Actually, I don’t mind ‘Her Royal Maj’, she seems to work reasonably hard, shakes a lot of hands, takes her constitutional role seriously and has an affection for Scotland which can be no bad thing. But on balance, as a vehement believer in democracy, of course, I would prefer to have an elected head of state; one I helped choose, based on ability not bloodline and one whose existence wasn’t a tacit dividing line between those who have and those who have not.
I happily accept that there is a tremendous amount of goodwill for the Queen – she’s been there for 60 years – and I am sure she does a lot of good work but that does not detract from my inherent belief that the royals legitimise a system of elitism in Great Britain that I cannot condone.
From them flows a system of patronage, pecking order and pap that is abhorrent to me in 21st-century Britain. They sit at the apex of privilege, ensuring the continued existence of a society riven by class inequality and that is not a nationhood I identify with or wish to belong.
And yet, it seems, like all our modern-day political leaders, I now accept that the Queen is probably a good old stick. She undoubtedly brings joy to some and if I ever reach 100 years old, I’m sure I’ll be so grateful for a telegram from anyone, such that my anarchic views of the monarchy will be lost in a mist of emotion and failed memory.
But I couldn’t possibly call anyone ma’am, doff my cap or curtsey. In short, I see no reason why one person should be revered for simply being born into a particular social strata and I don’t do deference.
I am, at heart, a republican, but the chasm between my ambivalent acceptance of the status quo and of offering full endorsement of the continued existence of the royal institution is vast.

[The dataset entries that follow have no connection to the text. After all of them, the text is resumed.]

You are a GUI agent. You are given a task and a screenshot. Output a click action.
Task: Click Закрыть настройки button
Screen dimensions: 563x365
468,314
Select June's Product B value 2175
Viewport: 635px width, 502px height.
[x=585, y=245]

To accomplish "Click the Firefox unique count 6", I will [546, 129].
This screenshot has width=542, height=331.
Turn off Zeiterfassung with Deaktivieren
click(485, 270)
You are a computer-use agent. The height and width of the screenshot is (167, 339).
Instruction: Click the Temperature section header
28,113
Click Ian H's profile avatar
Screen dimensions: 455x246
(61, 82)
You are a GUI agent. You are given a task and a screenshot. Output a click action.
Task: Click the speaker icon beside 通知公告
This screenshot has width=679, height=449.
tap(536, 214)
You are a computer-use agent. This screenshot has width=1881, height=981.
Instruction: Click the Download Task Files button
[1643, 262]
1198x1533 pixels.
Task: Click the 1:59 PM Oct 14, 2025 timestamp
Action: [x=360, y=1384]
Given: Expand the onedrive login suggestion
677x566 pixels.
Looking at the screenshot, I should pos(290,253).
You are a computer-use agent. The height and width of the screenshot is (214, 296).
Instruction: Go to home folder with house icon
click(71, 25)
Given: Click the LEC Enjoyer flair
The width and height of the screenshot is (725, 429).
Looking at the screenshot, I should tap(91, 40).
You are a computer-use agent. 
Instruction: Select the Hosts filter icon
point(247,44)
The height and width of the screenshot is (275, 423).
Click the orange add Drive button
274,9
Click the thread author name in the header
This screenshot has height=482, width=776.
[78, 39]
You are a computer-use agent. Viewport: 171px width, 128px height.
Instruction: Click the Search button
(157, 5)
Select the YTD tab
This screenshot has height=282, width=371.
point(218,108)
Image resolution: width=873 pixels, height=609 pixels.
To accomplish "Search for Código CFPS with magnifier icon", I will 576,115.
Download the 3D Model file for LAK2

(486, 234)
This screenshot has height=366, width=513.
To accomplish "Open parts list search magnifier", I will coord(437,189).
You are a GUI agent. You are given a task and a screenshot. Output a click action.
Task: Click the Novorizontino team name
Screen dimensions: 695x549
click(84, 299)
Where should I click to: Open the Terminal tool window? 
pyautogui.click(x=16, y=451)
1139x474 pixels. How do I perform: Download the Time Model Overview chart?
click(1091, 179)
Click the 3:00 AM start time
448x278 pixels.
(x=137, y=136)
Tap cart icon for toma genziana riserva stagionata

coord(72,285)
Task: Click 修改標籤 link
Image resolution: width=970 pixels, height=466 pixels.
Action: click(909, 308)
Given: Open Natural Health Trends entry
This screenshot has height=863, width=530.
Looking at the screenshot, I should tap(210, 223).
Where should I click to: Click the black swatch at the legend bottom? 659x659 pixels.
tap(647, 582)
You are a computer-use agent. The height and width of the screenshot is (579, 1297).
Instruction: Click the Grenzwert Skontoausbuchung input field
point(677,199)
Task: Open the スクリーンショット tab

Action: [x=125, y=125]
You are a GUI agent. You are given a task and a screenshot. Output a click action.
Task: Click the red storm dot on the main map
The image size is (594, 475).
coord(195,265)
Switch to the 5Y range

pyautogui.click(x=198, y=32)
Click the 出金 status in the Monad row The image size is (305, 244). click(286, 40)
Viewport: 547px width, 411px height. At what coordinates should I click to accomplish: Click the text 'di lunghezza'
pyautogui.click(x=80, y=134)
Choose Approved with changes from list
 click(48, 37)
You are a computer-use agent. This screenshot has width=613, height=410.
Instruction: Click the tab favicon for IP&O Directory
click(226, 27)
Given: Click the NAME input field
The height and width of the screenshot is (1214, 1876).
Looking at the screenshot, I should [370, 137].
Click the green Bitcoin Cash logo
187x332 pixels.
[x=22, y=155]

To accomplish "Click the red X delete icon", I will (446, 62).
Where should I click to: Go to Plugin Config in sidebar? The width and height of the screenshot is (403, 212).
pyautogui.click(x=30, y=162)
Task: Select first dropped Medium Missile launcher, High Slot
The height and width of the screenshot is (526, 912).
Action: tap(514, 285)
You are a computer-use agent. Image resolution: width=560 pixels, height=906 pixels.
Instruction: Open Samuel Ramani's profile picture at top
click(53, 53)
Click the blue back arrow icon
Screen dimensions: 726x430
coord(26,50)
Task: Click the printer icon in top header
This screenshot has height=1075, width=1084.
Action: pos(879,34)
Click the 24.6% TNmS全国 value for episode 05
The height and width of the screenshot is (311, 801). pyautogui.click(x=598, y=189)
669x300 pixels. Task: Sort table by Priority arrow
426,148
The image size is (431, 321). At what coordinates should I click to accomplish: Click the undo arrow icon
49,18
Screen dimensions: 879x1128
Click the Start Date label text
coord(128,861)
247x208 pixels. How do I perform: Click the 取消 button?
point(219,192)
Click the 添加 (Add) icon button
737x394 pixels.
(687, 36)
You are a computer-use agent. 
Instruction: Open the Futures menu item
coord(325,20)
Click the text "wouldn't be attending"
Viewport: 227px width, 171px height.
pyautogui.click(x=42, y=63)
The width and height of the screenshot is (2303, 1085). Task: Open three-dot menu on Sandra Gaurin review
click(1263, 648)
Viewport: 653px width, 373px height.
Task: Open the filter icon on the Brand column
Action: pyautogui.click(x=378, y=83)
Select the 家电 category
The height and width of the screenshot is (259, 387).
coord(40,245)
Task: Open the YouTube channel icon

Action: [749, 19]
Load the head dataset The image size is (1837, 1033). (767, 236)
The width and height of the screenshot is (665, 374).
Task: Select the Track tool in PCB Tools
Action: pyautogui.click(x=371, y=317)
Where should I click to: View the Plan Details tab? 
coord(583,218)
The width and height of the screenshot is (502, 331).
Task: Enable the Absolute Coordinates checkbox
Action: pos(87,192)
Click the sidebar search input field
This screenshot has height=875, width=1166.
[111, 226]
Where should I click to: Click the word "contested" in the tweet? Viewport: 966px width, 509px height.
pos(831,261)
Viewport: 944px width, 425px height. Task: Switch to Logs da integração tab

Last week’s events showed me and the rest of the world that huge swathes of the British population love a party and they like the Queen. Polls indicate that 80 per cent of those in England wish to keep the monarchy – although just 40 per cent of Scots – and I accept that. I would rather keep the Queen than Trident but neither is really up for debate.
The Queen has been through good and bad times in her relationship with the people of Britain, but like much else at the moment, she and her jubilee, should be viewed through the prism of the independence referendum and as such, it is her future as much as ours that should be up for debate.
Ed Miliband seized the opportunity during this week of royal celebrations to reclaim the Union Jack and talk about his Englishness and his Britishness and how one identity need not supersede the other. This, he claimed, was an argument for the Union.
But he misses the point. Being Scottish does mean something. Being English has proved harder to define but trying to define either by representing the monarchy as some benign symbol of constitutional fluffiness that spans us all is flawed. The monarchy, no matter how stripped down, still has a profoundly antidemocratic role within the British political, economic and social system.
I did not recognise my Scottishness within the sea of waving Union Jacks or the pomp and pageantry that we witnessed, principally, down south, last week. We sit at an incredible moment in time. A test of true democracy is coming and there are Scots who are not frightened of change but making the monarchy a line in the sand stifles discussion of more radical reform of the institutions that span below it, like the House of Lords, the honours system, the titles, the aristocracy and a feudal legacy which open doors to unfair wealth, contact and opportunity.
I would like to have seen the jubilee spark a keen debate about nationhood, identity and the kind of society we want for our children and our children’s children, whether that be in or out of the Union but so far, that is one diamond that has failed to shine.